Josh Rosenfield is a Film Media major at the University of Rhode Island. He has been writing Popcorn Culture since 2010.

2 thoughts on “The Job of Understanding”

  1. It seems to be more commonplace for people to not be patient enough to think through a film that isn’t “go to point A, shoot 25 bad guys, get the briefcase, go to point B, bonk that chick, etc.” Like you said, it’s laziness. And our culture is aiming more and more towards laziness.

    One thing that bugs me about Reed’s little blurb about Inception is the mention of “None of this prattling drivel adds up to one iota of cogent or convincing logic.” Considering this is a movie about briefcases containing liquids that can make a person have lucid dreams within dreams, I can’t imagine that logic would truly reign over a film like this.

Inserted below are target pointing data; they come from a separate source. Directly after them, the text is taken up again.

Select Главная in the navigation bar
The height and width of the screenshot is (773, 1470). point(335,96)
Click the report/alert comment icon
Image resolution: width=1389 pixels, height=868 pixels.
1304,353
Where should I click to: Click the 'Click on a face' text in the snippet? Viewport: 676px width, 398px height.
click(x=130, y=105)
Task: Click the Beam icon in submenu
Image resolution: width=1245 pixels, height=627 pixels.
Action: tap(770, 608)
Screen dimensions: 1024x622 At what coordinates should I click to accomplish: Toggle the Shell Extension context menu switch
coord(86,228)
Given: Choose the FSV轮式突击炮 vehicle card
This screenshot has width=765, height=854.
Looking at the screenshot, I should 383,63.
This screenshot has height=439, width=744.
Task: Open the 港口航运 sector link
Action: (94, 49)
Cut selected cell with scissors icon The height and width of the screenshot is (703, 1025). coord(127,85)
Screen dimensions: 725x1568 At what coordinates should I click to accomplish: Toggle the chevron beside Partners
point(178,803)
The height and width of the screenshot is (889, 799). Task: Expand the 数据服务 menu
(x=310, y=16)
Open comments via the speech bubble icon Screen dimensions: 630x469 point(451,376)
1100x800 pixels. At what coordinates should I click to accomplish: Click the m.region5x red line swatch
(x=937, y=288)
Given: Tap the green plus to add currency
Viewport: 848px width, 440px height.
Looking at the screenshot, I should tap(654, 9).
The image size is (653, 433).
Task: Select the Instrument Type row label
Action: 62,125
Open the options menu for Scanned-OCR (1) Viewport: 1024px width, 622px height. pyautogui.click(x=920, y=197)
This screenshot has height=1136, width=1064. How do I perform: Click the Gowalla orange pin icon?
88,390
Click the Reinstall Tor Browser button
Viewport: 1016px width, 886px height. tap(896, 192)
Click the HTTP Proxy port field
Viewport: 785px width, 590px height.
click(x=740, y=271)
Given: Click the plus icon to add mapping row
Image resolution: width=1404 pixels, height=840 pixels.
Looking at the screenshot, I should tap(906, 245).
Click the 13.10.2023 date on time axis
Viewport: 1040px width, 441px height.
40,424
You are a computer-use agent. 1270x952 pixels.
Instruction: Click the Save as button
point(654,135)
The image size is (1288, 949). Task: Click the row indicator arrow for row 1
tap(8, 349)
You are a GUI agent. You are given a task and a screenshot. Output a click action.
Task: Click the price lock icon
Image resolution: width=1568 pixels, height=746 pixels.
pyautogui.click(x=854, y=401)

    Reed may not be a bad critic (as far as I know), but he certainly is one that has an axe to grind with Nolan (as far as I can see from that little quote up there). And he got attention because he disses a man that has garnered so much hype in his career. After all, that’s how you gain attention. Either you write something spectacular that gets everyone support and makes you instantly quotable, or you write something that makes everyone believe that you are the most ignorant man in the country. Either way, the goal is to gain the attention from everyone. The only difference between the two is that it’s far easier to say “Inception sucks” than to expand upon that thought.

    People are getting lazier. The problem, however, is that the lazy people are getting the same air time/attention that the non-lazy people are working hard to maintain.